Integrative modelling of transcriptional regulation in response to interferon β multiple sclerosis treatment

The purpose of this study was to characterize the transcriptional effects induced by an interferon-β-1a (IFN-b) treatment regime (Avonex; weekly 30 mcg intramuscular) in patients with relapsing-remitting form of multiple sclerosis (MS). IFN-b effectively decreases the frequency of clinical exacerbations in most MS patients, but the specifically modulated genes and mechanisms by which IFN-b exerts its effects have not been fully elucidated.

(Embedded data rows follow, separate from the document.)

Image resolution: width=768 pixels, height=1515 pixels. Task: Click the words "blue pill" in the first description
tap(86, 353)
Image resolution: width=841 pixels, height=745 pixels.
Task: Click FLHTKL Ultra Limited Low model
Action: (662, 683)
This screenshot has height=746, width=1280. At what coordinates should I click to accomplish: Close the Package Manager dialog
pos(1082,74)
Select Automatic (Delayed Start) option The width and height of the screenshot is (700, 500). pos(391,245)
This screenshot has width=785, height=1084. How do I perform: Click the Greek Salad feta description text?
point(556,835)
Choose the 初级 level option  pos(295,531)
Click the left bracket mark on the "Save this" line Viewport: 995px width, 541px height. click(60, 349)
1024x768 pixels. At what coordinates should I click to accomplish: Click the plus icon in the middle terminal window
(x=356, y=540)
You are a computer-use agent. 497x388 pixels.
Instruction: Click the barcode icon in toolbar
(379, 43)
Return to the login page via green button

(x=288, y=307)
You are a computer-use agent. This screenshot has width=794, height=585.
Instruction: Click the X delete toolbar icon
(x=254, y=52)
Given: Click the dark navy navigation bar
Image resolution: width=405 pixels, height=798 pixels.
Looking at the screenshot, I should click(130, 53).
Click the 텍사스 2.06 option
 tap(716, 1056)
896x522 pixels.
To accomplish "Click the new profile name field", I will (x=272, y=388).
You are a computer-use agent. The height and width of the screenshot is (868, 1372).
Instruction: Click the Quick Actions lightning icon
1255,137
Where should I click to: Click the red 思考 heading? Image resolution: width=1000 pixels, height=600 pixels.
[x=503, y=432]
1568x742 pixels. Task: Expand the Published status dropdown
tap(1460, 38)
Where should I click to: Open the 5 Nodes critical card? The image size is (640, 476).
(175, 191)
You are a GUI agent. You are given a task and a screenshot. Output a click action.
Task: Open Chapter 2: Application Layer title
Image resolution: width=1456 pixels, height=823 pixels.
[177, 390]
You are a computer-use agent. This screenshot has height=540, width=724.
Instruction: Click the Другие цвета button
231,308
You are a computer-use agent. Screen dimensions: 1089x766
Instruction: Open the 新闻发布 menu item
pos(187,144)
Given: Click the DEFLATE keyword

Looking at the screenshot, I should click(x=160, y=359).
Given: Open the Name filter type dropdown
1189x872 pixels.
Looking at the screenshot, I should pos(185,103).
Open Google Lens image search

DNA microarrays were used to obtain genome-wide transcriptional profiles of peripheral blood mononuclear cells of 24 MS patients within the first four weeks of IFN-b administration. We identified a set of 121 genes as being significantly regulated in particular during first week of therapy. Most of them are known to control the human body's immune response. 11 transcription factor binding sites (TFBS) were found overrepresented in the promoter regions of these genes, including the IFN-stimulated response element. We then applied TILAR, a novel method for deriving gene regulatory networks from gene expression data by integrating information on TFBS, to reconstruct a complex network of gene regulatory interactions. The network model exhibits a scale-free, self-regulating and massively parallel architecture and provides new and testable hypotheses about the drug's mechanisms of action.

We demonstrate that integrating different types of biological data in a systems biological model strongly supports the investigation of immunomodulatory therapies for MS. Besides, we show, that the inferred molecular network structures could find applicability in dissecting clinical heterogeneity.